> **WHAT IS REQUIRED**
Pictures aside, quote the whole listing exactly.

··········

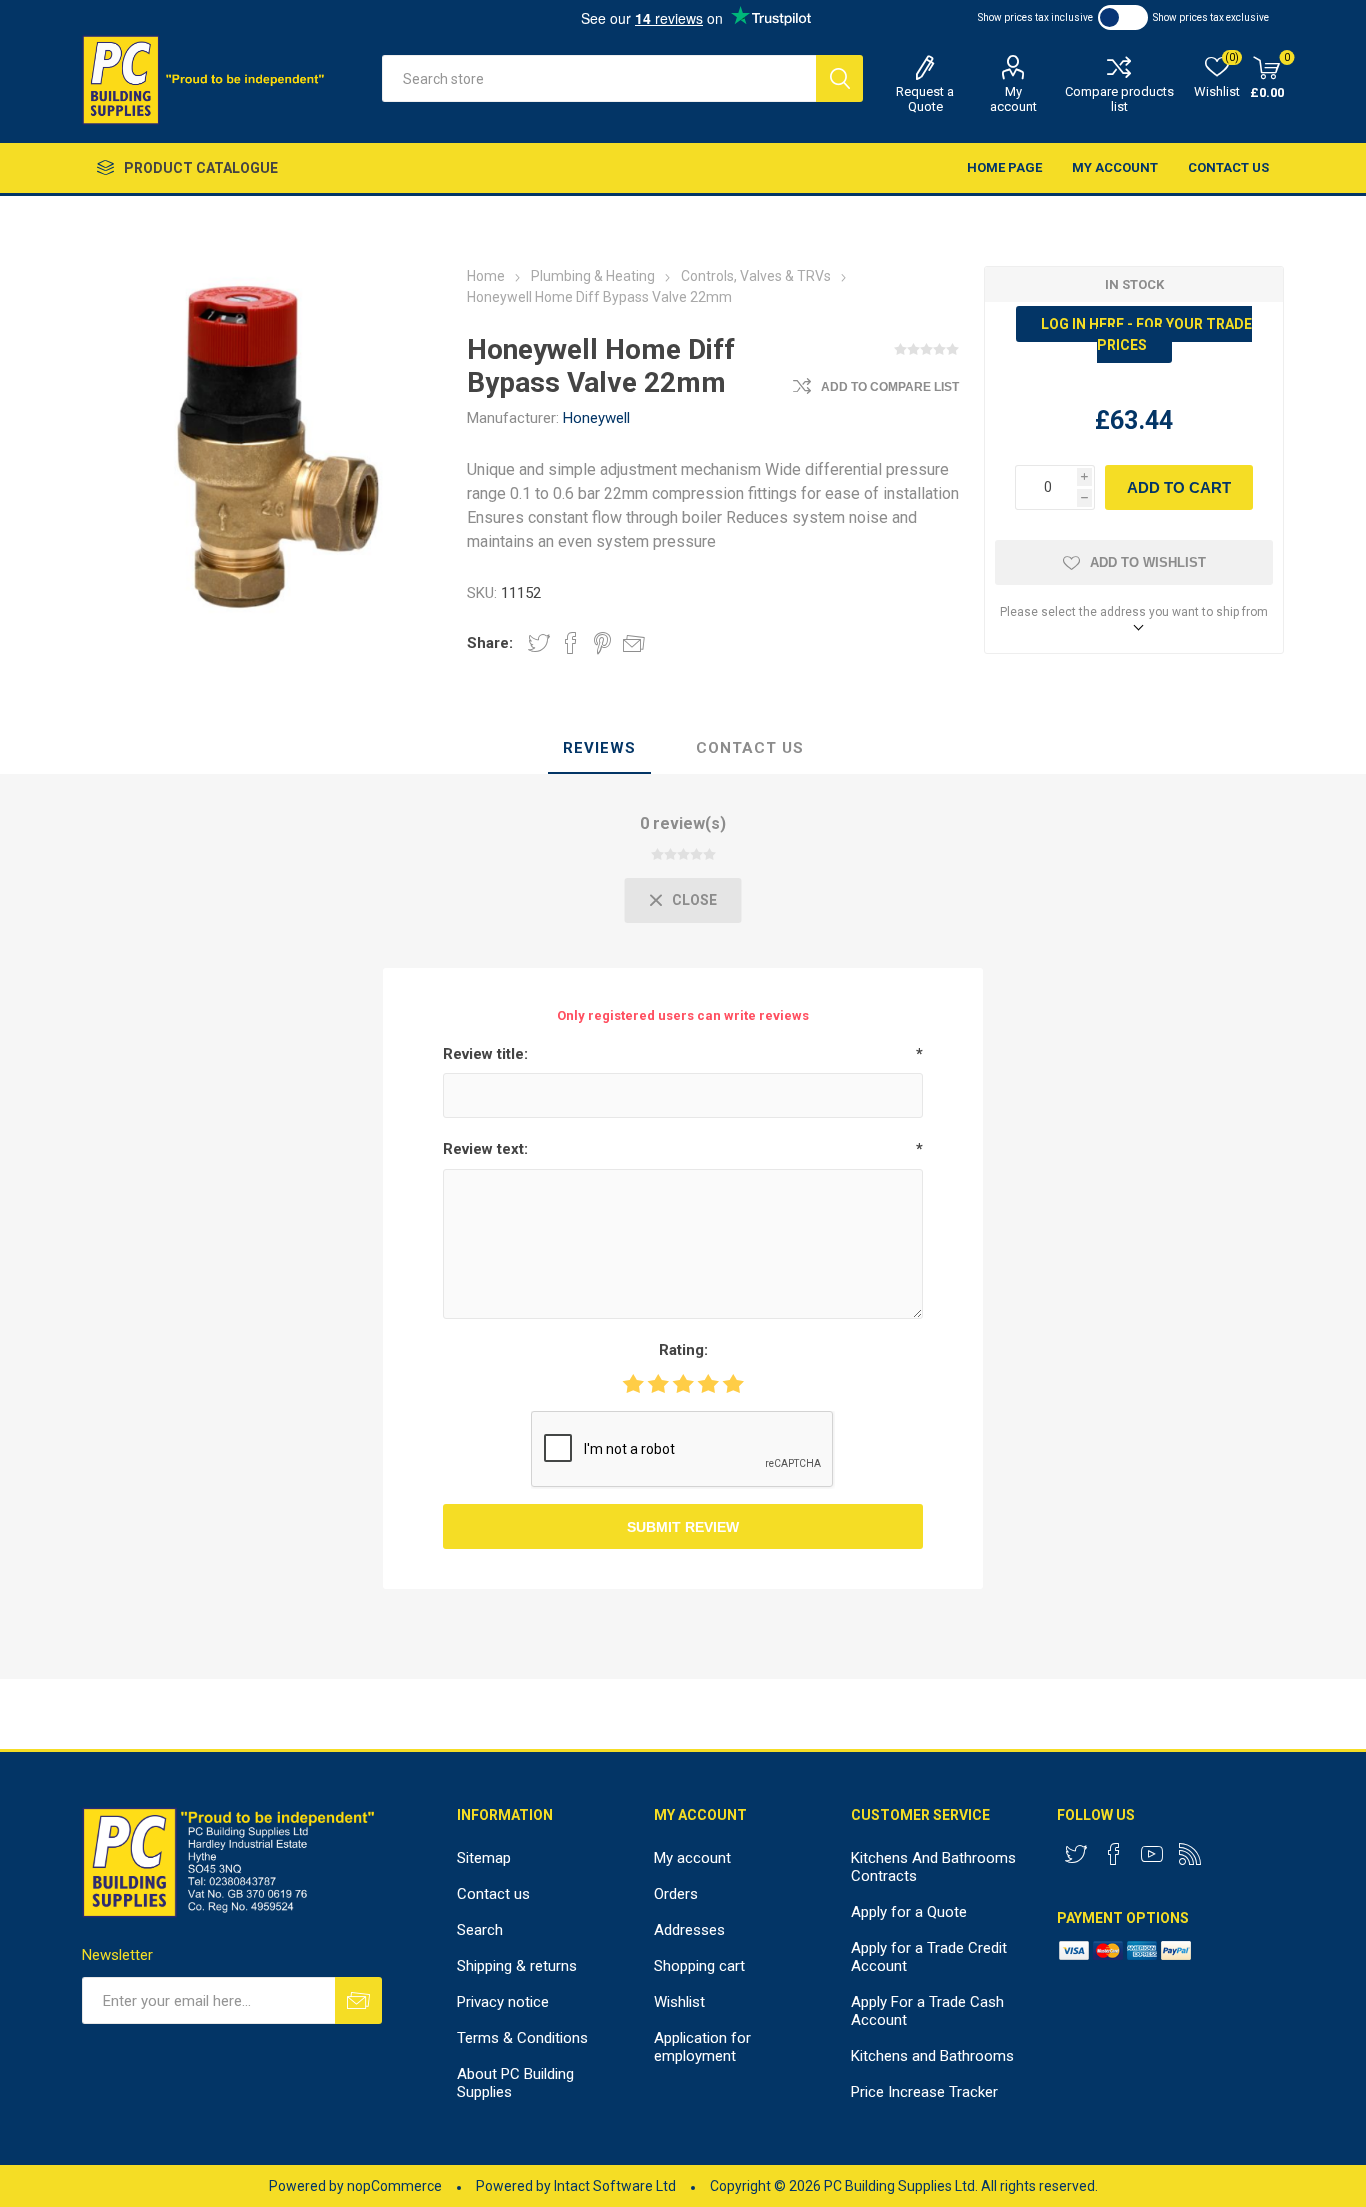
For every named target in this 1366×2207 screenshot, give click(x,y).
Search (839, 78)
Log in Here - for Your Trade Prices (1146, 334)
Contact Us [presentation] (750, 748)
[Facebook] (1114, 1854)
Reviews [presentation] (599, 748)
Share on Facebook (571, 643)
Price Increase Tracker (924, 2092)
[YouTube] (1152, 1854)
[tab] (599, 749)
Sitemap (484, 1858)
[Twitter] (1076, 1854)
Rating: (683, 1350)
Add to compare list (890, 387)
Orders (676, 1894)
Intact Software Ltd (615, 2186)
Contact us (1228, 167)
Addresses (689, 1930)
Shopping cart (699, 1966)
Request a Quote (925, 99)
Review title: (485, 1054)
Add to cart (1179, 487)
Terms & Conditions (522, 2038)
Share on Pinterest (602, 643)
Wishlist (679, 2002)
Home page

··········

> **RESPONSE AREA**
For every named target in this 1366×2207 screenshot, give click(x,y).
Search (839, 78)
Log in Here - for Your Trade Prices (1146, 334)
Contact Us [presentation] (750, 748)
[Facebook] (1114, 1854)
Reviews [presentation] (599, 748)
Share on Facebook (571, 643)
Price Increase Tracker (924, 2092)
[YouTube] (1152, 1854)
[tab] (599, 749)
Sitemap (484, 1858)
[Twitter] (1076, 1854)
Rating: (683, 1350)
Add to compare list (890, 387)
Orders (676, 1894)
Intact Software Ltd (615, 2186)
Contact us (1228, 167)
Addresses (689, 1930)
Shopping cart (699, 1966)
Request a Quote (925, 99)
Review title: (485, 1054)
Add to cart (1179, 487)
Terms & Conditions (522, 2038)
Share on Pinterest (602, 643)
Wishlist (679, 2002)
Home page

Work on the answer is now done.